Markram: "The Brain Activity Map and other projects are focused on generating more data. The Human Brain Project is about data integration."

As a student, Markram worked in a lab in Cape Town where he did hundreds of experiments recording the effect of a neurotransmitter on neurons in the brain stem. He got his PhD at the Weizmann Institute of Science in Israel and went on to consecutive postdocs in Bethesda, Maryland, and in Heidelberg, Germany.

In 1995, back at Weizmann, Markram discovered that the pattern of synaptic connections in a neural network is determined not only by whether neurons fire together but also by when they fire relative to one another. He published his results, became a tenured professor, and saw that he had to aim higher.

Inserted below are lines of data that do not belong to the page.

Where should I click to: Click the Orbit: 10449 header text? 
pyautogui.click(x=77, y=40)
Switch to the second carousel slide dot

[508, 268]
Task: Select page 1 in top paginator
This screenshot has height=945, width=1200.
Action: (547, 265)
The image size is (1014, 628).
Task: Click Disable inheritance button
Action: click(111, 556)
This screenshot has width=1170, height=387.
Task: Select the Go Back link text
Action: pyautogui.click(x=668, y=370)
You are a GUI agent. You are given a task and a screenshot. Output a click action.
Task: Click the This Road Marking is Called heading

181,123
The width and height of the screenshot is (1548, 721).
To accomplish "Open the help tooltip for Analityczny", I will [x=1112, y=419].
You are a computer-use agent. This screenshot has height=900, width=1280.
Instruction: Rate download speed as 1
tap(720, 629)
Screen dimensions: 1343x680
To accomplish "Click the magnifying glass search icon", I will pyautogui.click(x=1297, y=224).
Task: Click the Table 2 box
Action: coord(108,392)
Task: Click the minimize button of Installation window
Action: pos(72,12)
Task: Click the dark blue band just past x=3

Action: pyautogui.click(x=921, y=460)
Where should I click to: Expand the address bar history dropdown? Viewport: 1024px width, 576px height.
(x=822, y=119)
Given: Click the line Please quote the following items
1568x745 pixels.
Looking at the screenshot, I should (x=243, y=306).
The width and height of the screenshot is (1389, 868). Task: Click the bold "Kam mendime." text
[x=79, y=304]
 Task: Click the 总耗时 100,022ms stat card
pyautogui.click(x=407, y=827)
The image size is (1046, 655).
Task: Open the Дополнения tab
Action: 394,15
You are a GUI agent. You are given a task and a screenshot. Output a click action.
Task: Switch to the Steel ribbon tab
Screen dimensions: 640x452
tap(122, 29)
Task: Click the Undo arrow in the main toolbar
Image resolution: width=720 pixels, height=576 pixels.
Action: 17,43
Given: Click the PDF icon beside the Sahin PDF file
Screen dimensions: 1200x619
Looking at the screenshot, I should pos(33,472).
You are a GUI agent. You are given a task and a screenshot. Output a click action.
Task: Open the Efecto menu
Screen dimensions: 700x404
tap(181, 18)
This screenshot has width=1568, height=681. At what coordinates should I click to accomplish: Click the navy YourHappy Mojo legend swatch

Neuroscientist Patrick Aebischer, the president of the Swiss Federal Institute of Technology, recruited Markram in 2002, and in 2005 bought him an IBM Blue Gene supercomputer.

Markram uses predictive reverse engineering to leapfrog data from wet labs. He needed good experimental data for detailed modeling, but without modeling and simulation the data would be useless. With a multilevel model of the rat brain as a template, scientists can make progress.

Caltech neuroscientist Christof Koch: "I like his vision. The guy has cojones."

Markram thinks he can determine the causes of all 600 known brain disorders: "It's not about understanding one disease. It's about understanding a complex system that can go wrong in 600 different ways. It's about finding the weak points."

He plans to make his first brain model soon and "open up this new telescope to the scientific community" by 2016.